Problem to solve>
Tally the lines of the data that include the word "agent". Only the number is to be returned.
[Start of Attachment]
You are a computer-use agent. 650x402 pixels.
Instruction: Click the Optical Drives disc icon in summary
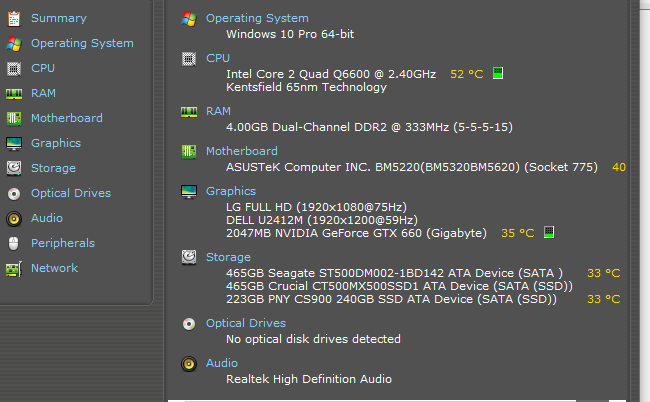point(189,324)
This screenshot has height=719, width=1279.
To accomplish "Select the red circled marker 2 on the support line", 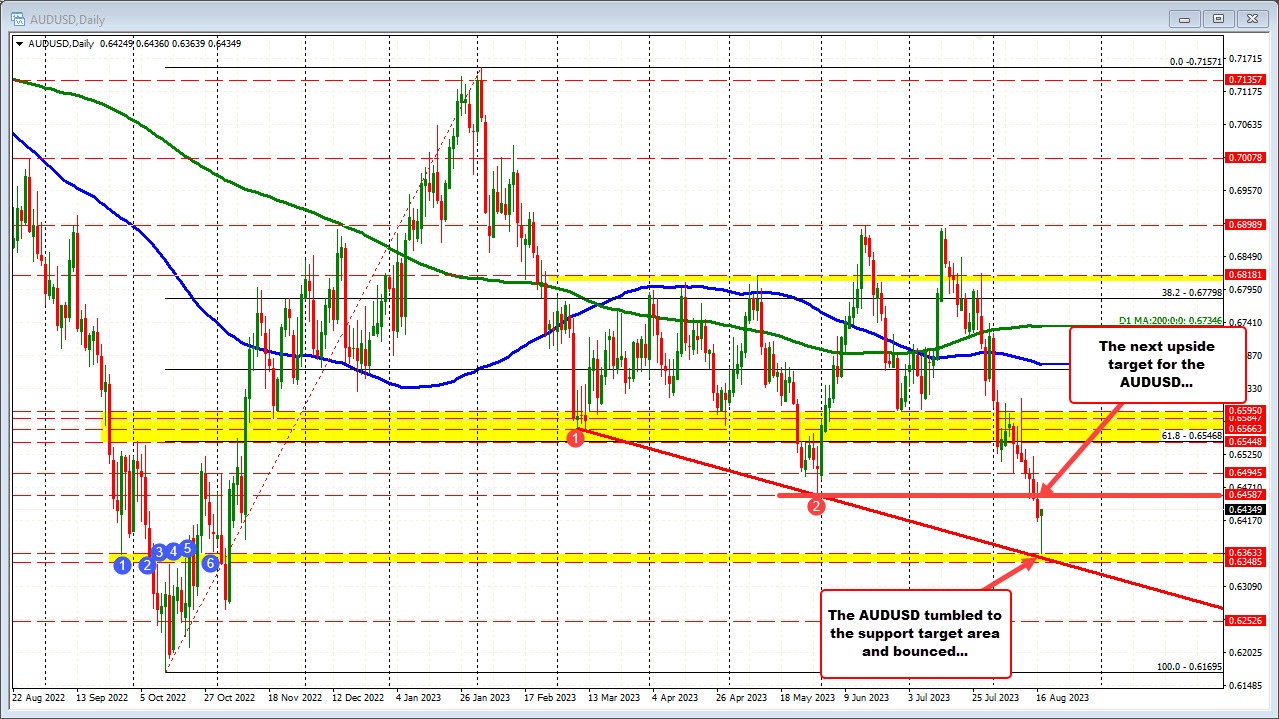I will pos(816,505).
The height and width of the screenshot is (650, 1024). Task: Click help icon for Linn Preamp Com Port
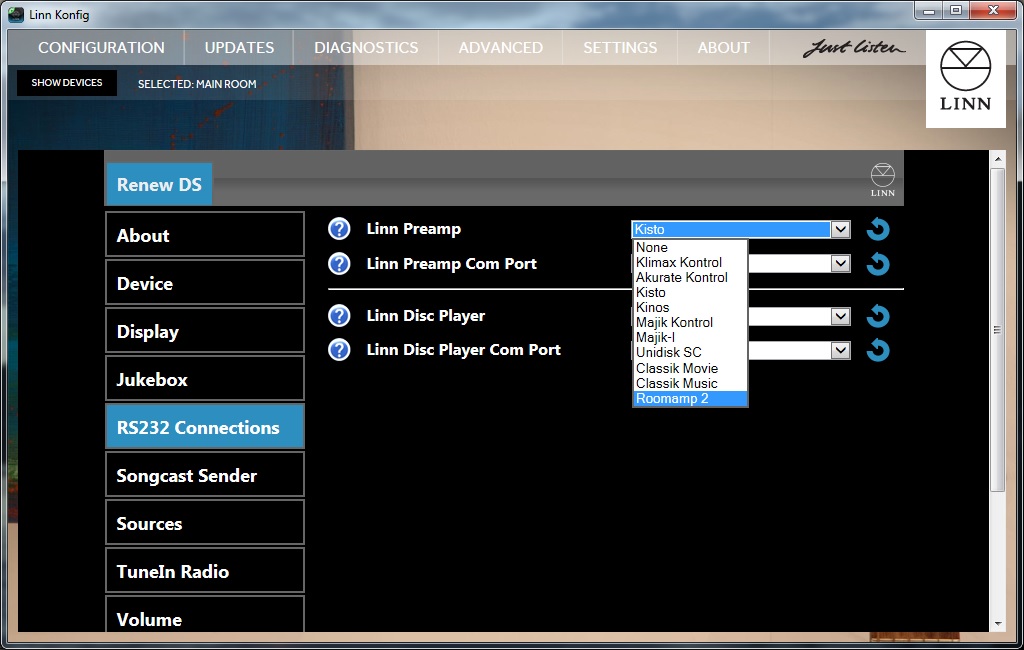coord(339,264)
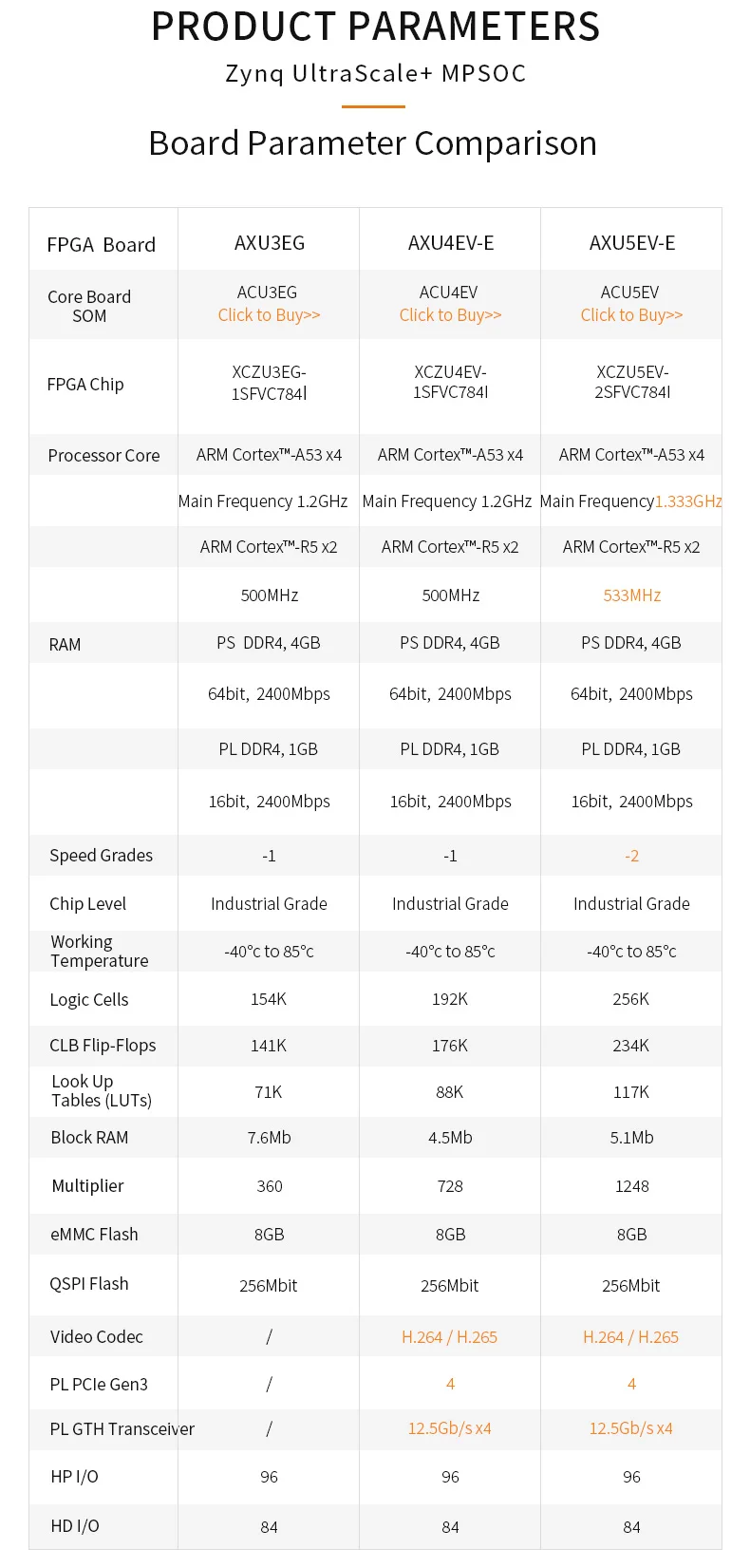Click the Video Codec row label
The width and height of the screenshot is (750, 1568).
click(97, 1337)

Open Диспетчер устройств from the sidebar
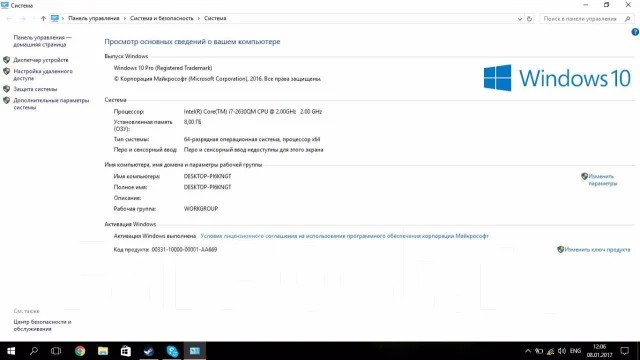[40, 60]
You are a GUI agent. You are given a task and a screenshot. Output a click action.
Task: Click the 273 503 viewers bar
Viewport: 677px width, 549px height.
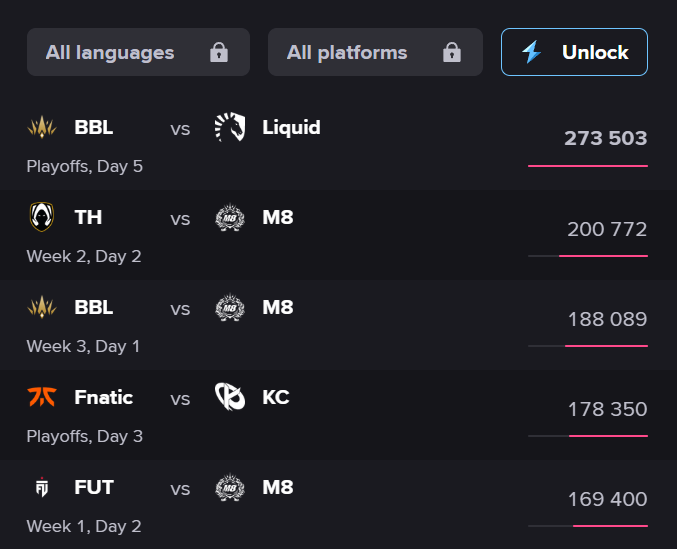pyautogui.click(x=587, y=166)
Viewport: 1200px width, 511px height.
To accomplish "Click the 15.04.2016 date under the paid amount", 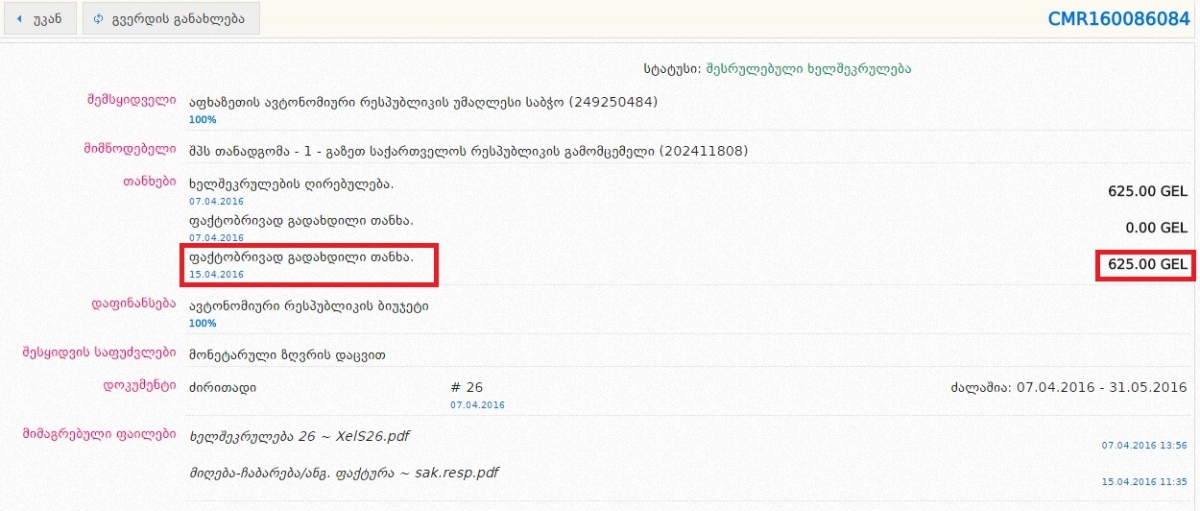I will (216, 274).
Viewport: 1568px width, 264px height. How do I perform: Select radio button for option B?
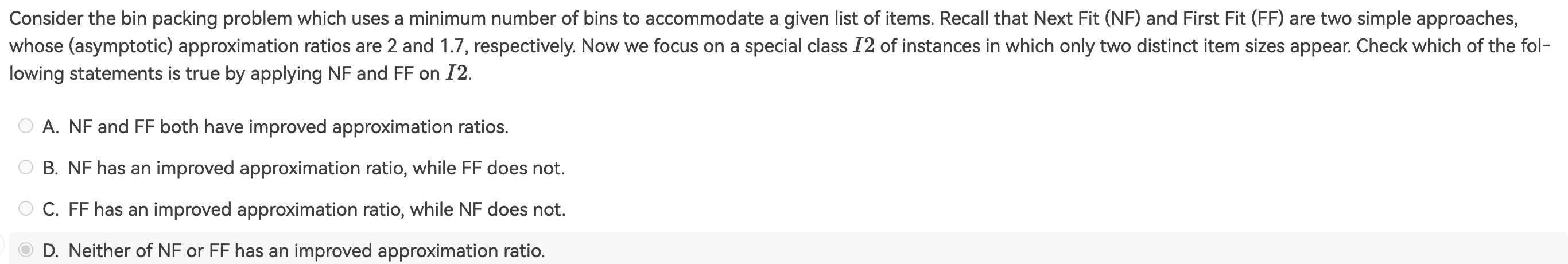[x=26, y=168]
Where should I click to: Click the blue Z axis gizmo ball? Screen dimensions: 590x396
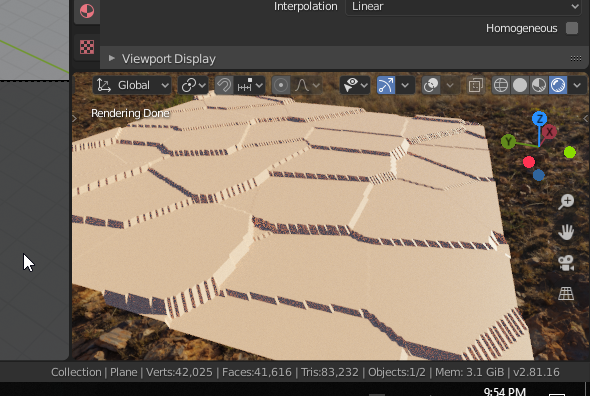[540, 119]
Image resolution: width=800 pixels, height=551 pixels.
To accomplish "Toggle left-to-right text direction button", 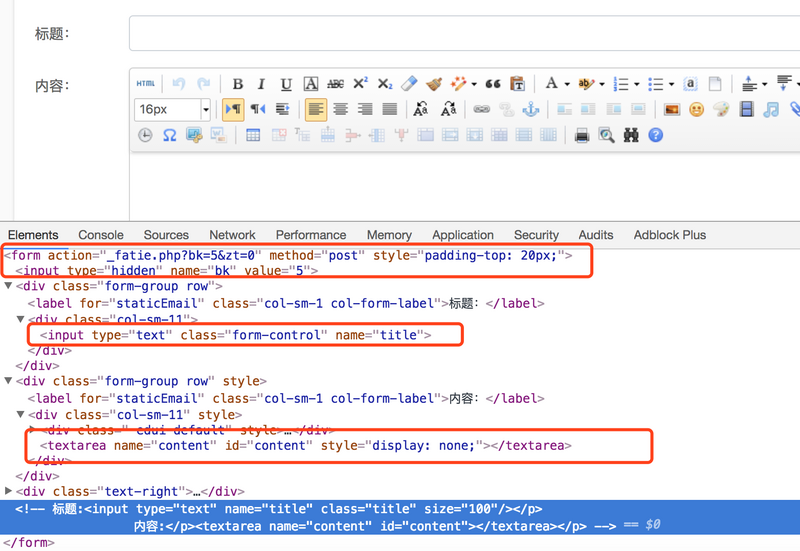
[End of Attachment]
Solved problem>
2